There is nothing as disconcerting to a teacher as watching a student with great potential waste away in drug addiction and substance abuse. In dealing with this, it is easier to just converge your efforts on the good student, with the hope to salvage what is left. However, I strongly believe educators can play a critical role in helping the youth stay drug-and-alcohol-free.
In 2015 when Maurice Kanyoni, Darius Gishoma and Vedaste Ndahindwa of BioMed Centre conducted a cross -sectional home survey on the Prevalence of psychoactive substance use among youth in Rwanda with 2479 Rwandan youth ranging in age from 14 to 35 years, randomly selected from 20 out of the 30 districts in the country, they discovered a 34 per cent prevalence rate of alcohol abuse, 8.5 per cent for tobacco smoking, 2.7 per cent for cannabis, 0.2 per cent for glue and 0.1 per cent for drugs such as diazepam. It may also come as a surprise to you that 67.37 per cent of the 2479 respondents were students—one of them may be attending your class. In a deference of four years, the figure 7.46 per cent in 2011 had risen to 34 per cent of the youth abusing alcohol. Going by this, 2019 may be the year of drug rapture.
With these facts, what can teachers do to help? The best place to start is to openly talk about it in class. Share stories of addicts showing that dependence is a medical problem and not a moral question. While doing this, show patience, concern and care for the students. One of the reasons the youth indulge in substance abuse is that they would rather get ecstatic on marijuana than face their troubles head on. If educators can show love and concern for such students, involving them in after school activities like games or book clubs—usually done with the teacher—may lessen their urge to use. For teens to denounce drugs, they may need to say yes to something as an alternative. Active discussion about healthy choices and positive after-school activities are definitely key.
Alternatively, having student communities/ families with peer counselling, may also help the teens deal with their addiction.

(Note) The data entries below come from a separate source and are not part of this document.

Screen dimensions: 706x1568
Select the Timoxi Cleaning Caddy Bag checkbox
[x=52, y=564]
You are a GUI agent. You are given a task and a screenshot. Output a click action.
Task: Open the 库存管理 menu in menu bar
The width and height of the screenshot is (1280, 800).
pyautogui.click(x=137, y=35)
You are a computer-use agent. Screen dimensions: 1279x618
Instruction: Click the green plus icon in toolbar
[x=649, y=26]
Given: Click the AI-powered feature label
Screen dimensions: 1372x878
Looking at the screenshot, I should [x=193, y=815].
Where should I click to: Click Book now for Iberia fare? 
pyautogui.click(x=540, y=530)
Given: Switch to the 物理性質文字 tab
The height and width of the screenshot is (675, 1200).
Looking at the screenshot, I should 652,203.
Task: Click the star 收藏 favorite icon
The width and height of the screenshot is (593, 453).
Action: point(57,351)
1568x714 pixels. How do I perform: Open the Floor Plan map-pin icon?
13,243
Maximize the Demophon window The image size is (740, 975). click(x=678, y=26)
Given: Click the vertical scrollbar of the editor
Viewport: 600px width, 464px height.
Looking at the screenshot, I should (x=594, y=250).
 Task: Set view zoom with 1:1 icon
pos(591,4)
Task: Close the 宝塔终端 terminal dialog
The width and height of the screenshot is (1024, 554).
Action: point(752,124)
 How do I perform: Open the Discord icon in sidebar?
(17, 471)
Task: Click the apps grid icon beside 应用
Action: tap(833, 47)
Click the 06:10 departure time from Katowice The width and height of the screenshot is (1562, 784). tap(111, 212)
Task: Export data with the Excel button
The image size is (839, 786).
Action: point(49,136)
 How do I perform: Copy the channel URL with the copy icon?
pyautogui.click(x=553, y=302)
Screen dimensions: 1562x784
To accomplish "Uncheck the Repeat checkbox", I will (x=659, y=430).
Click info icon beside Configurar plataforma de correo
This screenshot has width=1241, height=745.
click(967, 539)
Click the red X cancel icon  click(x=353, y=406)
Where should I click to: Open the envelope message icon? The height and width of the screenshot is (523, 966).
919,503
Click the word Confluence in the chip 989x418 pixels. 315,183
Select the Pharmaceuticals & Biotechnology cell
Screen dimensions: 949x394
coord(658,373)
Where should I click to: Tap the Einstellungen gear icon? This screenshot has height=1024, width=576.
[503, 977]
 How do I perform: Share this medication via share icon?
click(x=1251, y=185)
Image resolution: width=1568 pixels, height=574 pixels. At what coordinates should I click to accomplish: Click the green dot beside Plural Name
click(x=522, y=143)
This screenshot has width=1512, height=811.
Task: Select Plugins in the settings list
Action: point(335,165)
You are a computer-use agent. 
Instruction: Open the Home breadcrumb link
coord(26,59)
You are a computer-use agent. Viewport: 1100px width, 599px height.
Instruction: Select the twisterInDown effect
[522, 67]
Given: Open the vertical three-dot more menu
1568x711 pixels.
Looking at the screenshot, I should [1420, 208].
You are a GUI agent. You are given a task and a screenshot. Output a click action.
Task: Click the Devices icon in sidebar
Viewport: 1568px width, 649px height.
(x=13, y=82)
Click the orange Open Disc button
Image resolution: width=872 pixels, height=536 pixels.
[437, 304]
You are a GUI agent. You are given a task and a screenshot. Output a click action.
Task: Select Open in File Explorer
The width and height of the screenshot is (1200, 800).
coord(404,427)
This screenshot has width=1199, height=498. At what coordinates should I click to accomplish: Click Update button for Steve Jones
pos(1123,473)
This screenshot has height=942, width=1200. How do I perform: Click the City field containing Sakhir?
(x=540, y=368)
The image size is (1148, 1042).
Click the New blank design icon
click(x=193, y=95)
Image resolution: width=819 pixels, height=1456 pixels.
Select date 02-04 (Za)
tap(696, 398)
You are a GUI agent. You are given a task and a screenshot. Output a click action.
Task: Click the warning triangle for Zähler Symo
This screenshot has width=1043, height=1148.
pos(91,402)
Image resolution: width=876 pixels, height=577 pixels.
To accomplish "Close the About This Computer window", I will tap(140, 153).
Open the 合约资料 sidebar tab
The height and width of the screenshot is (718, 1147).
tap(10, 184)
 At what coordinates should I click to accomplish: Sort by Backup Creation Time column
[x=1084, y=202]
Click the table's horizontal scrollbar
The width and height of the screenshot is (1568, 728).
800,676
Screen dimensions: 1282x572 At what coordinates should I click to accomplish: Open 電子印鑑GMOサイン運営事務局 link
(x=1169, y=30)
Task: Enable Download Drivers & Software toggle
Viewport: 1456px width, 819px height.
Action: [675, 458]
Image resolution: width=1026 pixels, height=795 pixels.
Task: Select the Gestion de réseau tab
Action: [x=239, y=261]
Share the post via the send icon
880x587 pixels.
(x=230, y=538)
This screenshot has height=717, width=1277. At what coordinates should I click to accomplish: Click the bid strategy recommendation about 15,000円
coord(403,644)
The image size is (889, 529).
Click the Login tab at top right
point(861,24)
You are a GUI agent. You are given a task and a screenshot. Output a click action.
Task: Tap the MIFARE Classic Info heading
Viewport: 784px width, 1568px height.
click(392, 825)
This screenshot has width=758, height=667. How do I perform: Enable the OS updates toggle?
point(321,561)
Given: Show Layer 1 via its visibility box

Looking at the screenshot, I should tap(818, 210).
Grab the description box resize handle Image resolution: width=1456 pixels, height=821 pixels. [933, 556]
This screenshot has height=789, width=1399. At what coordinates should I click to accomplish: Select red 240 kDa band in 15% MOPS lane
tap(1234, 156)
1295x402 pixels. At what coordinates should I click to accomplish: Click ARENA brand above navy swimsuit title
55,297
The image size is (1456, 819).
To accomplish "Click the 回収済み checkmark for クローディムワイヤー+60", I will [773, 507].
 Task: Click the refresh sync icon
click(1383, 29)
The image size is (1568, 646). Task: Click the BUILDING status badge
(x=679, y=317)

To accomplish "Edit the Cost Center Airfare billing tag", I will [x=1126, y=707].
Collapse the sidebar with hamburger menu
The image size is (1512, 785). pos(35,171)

Taking into account the influence peer pressure can have on an individual, one can only imagine the effect positive peer energy can have around an addict. This may, however, fail if the addict is so badly behaved that no one wants to associate with them. In this case, the teacher should explain to the students the circumstances surrounding addiction. The students should know that addiction is a medical condition masquerading as personal choice, and while it appears that the addict is making poor decisions, in reality, they are victims to the whims and wants of their drug of choice. Educators are quite influential and can help reduce the stigma.
Similarly, to build their trust, you must keep water-tight confidentiality. However, when the situation is way out of hand, you may involve the school administration, counsellors and the parents as an intervention plan, not for retribution. In all fairness, expulsion or suspension of an addict does not solve the problem; if anything, you have given him/her the chance to indulge more freely under almost no supervision as you do not expect the parents to strictly monitor the grey zone. Find out how as a school you can adopt a prevention strategy that touches all students.
Conclusively, we cannot continue to keep a blind eye on substance abuse in our schools. Given its medical rather than moral implications, educators can be at the forefront in the campaign against drug abuse while showing love and care for those who have fallen victims. Begin with that one student you know about and gently move to help the entire community.